---------- DOCUMENT EXTRACT ----------

# Tat Event, DC Mar 5th



## SkinsFanLarry (Aug 21, 2009)

*Pete Johnson @ W. Curtis Draper *

Here's the info I received from John Anderson, Manager, at W. Curtis Draper Tobacconist....

_"Pete will be here from 12-6:30 on Friday March 5th.

*Draper's March First Friday Happy Hour*

Here's the specials/deals for the March 5th event at Drapers....

*First Friday Specials:*

• La Riqueza Churchill (7 1/4" x 50) Limited Edition: Purchase a Box of 10 Get 1 Drac Cigar and 1 Boris Cigar Free.

• Buy Any 3 Tatuaje Cigars Get 1 Free

• Buy a box of Tatuaje, Tatuaje Red, Cabaiguan, El Triunfador or La Riqueza (excluding the Churchill Limited Edition) and Get 3 Tatuaje Black Cigars & Tatuaje SWAG Pack Free. PLUS a 15% Box Discount!

*New Arrival:*

Introducing the El Triunfador from Pete Johnson:

• Habano Ecuadorian Wrapper
• Nicaraguan Binder and Filler
• Available in 6 Sizes

As always you can call us at (202) 638-2555 to arrange pick up or delivery of all your favorite Tatuaje Cigars. Join us from Noon to 6:30 PM as we welcome Pete Johnson back to the Nation's Capital!

---------- PROVIDED MATERIAL ----------

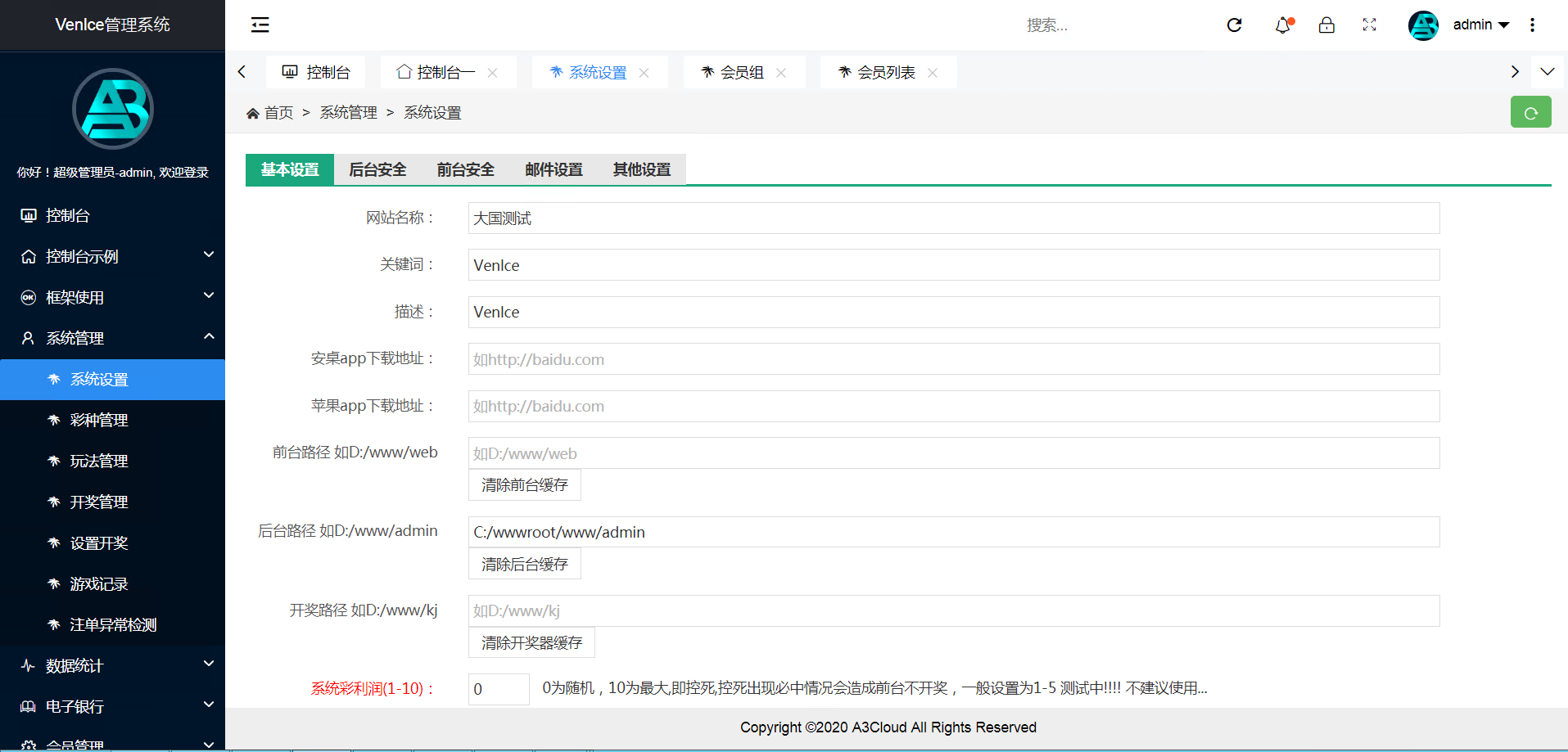Click the 清除前台缓存 button
This screenshot has height=752, width=1568.
pyautogui.click(x=524, y=485)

----------

§ **INSTRUCTION**: Quote the part of the forum post about the tobacconist event starting at "## SkinsFanLarry (Aug" and ending at "Friday March 5th.". Work only from the forum post about the tobacconist event.

§ **EXERCISE OUTPUT**:
## SkinsFanLarry (Aug 21, 2009)

*Pete Johnson @ W. Curtis Draper *

Here's the info I received from John Anderson, Manager, at W. Curtis Draper Tobacconist....

_"Pete will be here from 12-6:30 on Friday March 5th.